DV8 was the X-Force to Gen13’s New Mutants. Darker and edgier in an almost comically hyperbolic fashion, the members of DV8 were all gen-active like the Gen13 crew, but they were the damaged, screwed up kids that didn’t mind killing or being greedy little pricks. That their spin-off series was helmed by Warren Ellis and Humberto Ramos gives you an idea of the kind of debaucheries these kids got up to. The series’ first issue even came with ‘seven deadly sins’ variants. After Ellis and Ramos departed, the book languished and became tamer. Now, it’s back and it’s definitely not a return to its original, edgy roots, which is good and bad.
Brian Wood has said that relaunching “DV8” has been something he’s tried to make happen for years. “Gods and Monsters” #1 is an interesting take on the concept. The DV8 crew are dropped on what they think is Earth, but is cleaner and far less advanced. And there’s a red moon. And two suns. Slowly, members go off and never return, almost like a horror movie. Told by Copycat to whoever dropped them on the planet at a later date, she mostly relates details told to her by Frostbite since she didn’t land until much later for some reason.
Wood teases out the story well, but his character work is weak. He hints at the combustible elements within the group, the in-fighting, and generally nasty personalities that some of the members possess, but never shows us. Most of the arguments and confrontations happen off-panel, only told to us that they happened. Obviously, these characters have been together long enough that they wouldn’t be at one another’s throats constantly, but they lack that darkness and edge that makes them appealing and different. It’s still there, just not in the conversations that we see. However, by the end of the issue, the rifts between the characters and their damaged, selfish natures come out, promising an interesting series.

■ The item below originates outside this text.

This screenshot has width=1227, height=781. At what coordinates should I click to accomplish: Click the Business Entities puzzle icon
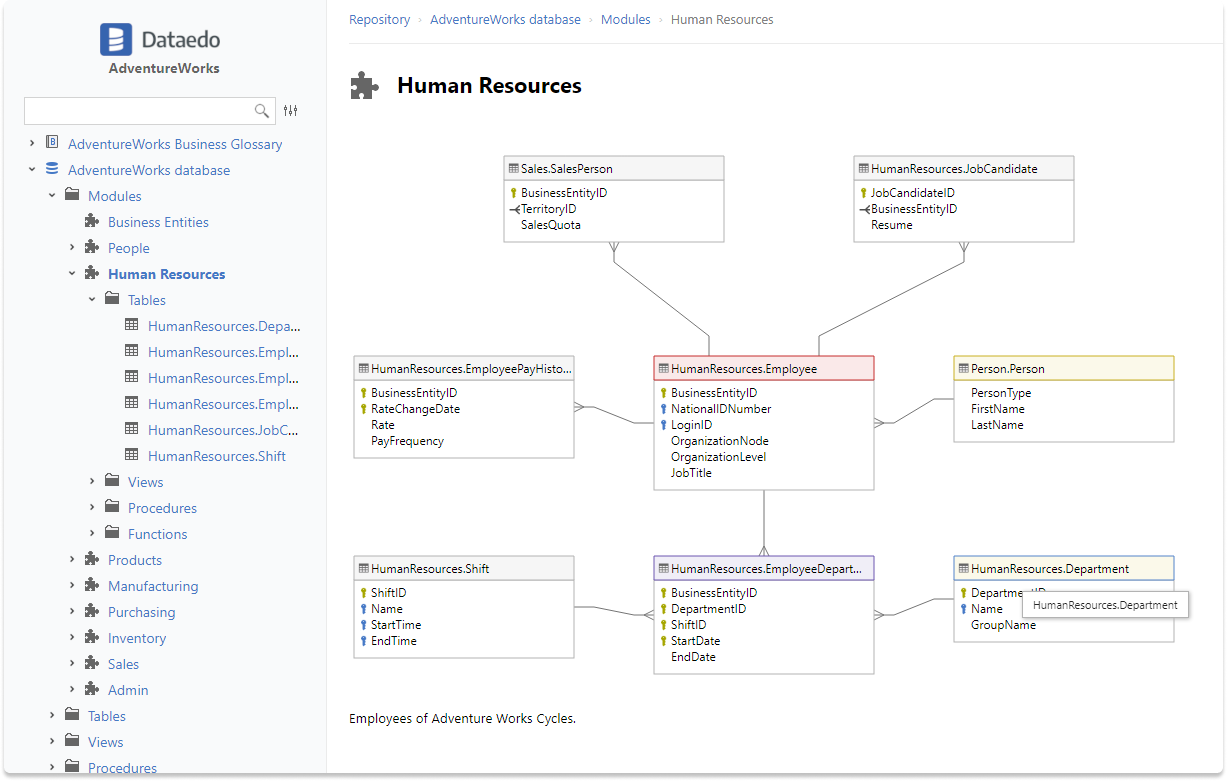click(x=92, y=222)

Joining Wood is Rebekah Isaacs on art and she has a very clean style that reminds me of an animated show or movie. Her art is direct and easy to comprehend, presenting events and characters in as uncluttered a manner as possible. The pacing of the issue is relaxed somewhat, giving her room to show off the world that DV8 has landed in. It looks like an undeveloped Earth for the most part, complete with human-like creatures. Her character work on Threshold is her best, making him look uneasy and somewhat skeevy despite his handsome features. A scene where he encounters some of the inhabitants of the planet is a great case of visual storytelling without any words. Isaacs is a great asset for this comic.
“DV8: Gods and Monsters” #1 sets up the premise of the series well, but doesn’t quite deliver on showing the characters interacting. However, the plot set up at the end of the issue suggests that the lack of confrontation between characters will be remedied sooner rather than later. Fans of the original series will no doubt enjoy this and it is new reader friendly for those that missed the original.